A delicious alternative to the traditional flavors of Tiramisù


Tiramisù, you heard, and probably tasted it, is one of the most popular desserts coming from Italy. It’s been said that in the late 1970s or early 1980s a chef started using cookies called Pavesini, smaller than ladyfingers, soak them with espresso, make a cream using fresh egg yolks, mascarpone cheese, sugar, and a masterpiece was born.

I’ve been making tiramisù for over 30 years, and people swear I make the best tiramisù. Thanks. The original recipe will follow to this one.

But this time, I decided to try a different approach. After hearing my sister’s making of a tiramisù with fresh berries and whipped cream as a lighter alternative, I wanted to give it a try, considering that I had a package of mascarpone and frozen berries already at my disposal.
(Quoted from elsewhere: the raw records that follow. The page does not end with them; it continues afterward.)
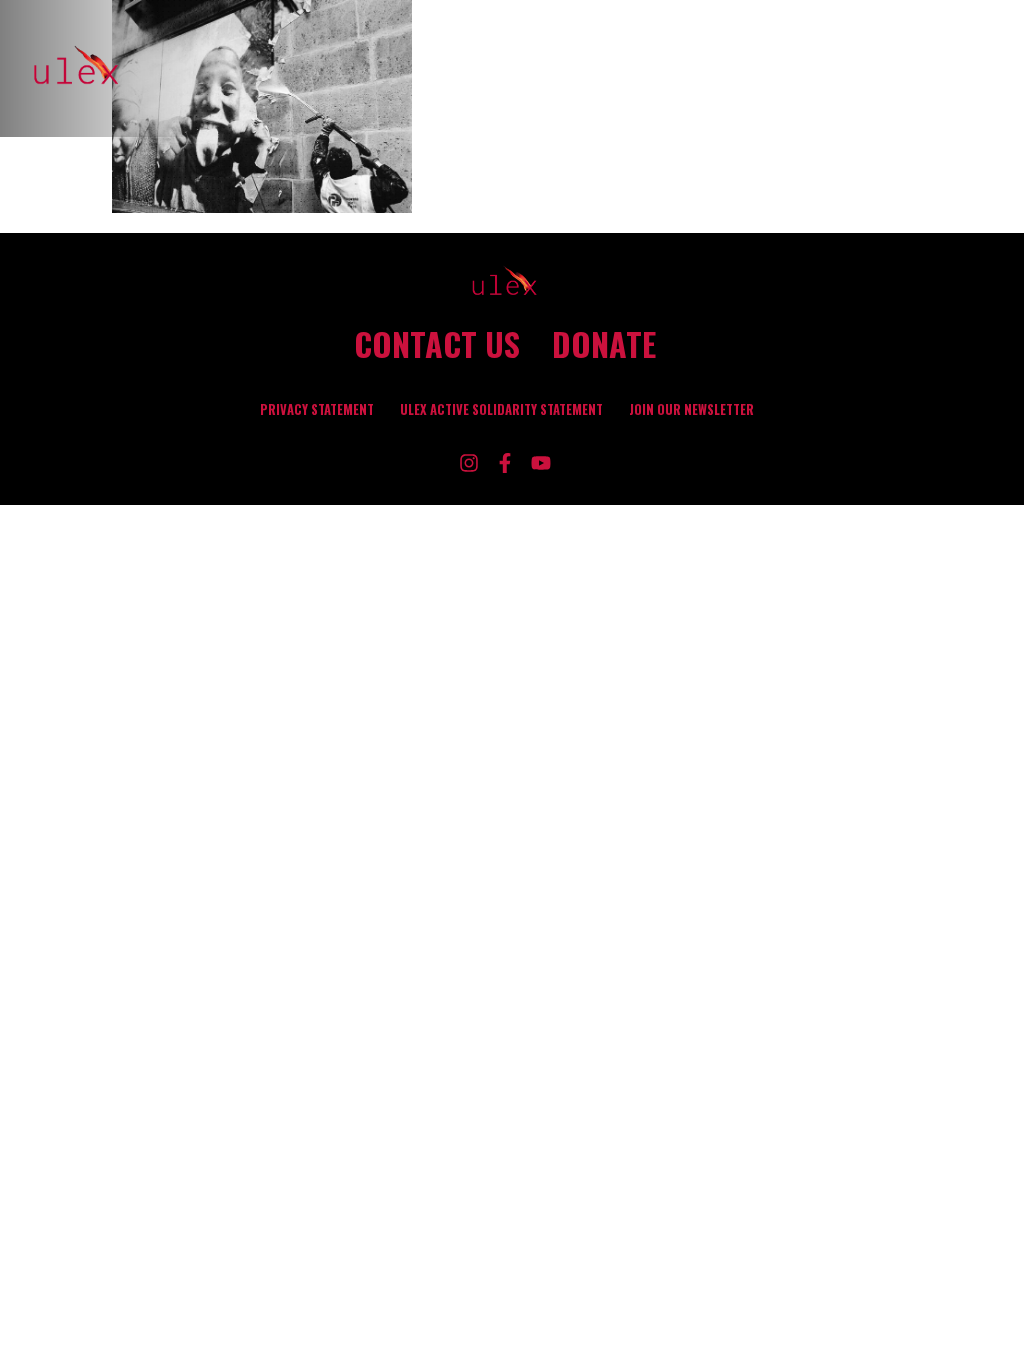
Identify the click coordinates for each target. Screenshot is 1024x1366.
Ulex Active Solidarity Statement (501, 409)
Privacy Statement (317, 409)
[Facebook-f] (505, 463)
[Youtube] (541, 463)
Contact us (437, 344)
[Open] (993, 68)
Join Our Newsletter (691, 409)
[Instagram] (469, 463)
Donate (604, 344)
Tiramisù is quite caloric and contains a fair amount of cholesterol, fat, and sugar. However my version also included mascarpone and eggs for the basic cream, I added some whipped cream to it to make it fluffier.

Based on the availability of the ingredients, you can try using ladyfingers instead of sheet cake. If mascarpone is not available, try supplementing with additional whipped cream, but it won’t have the same flavor that only mascarpone has.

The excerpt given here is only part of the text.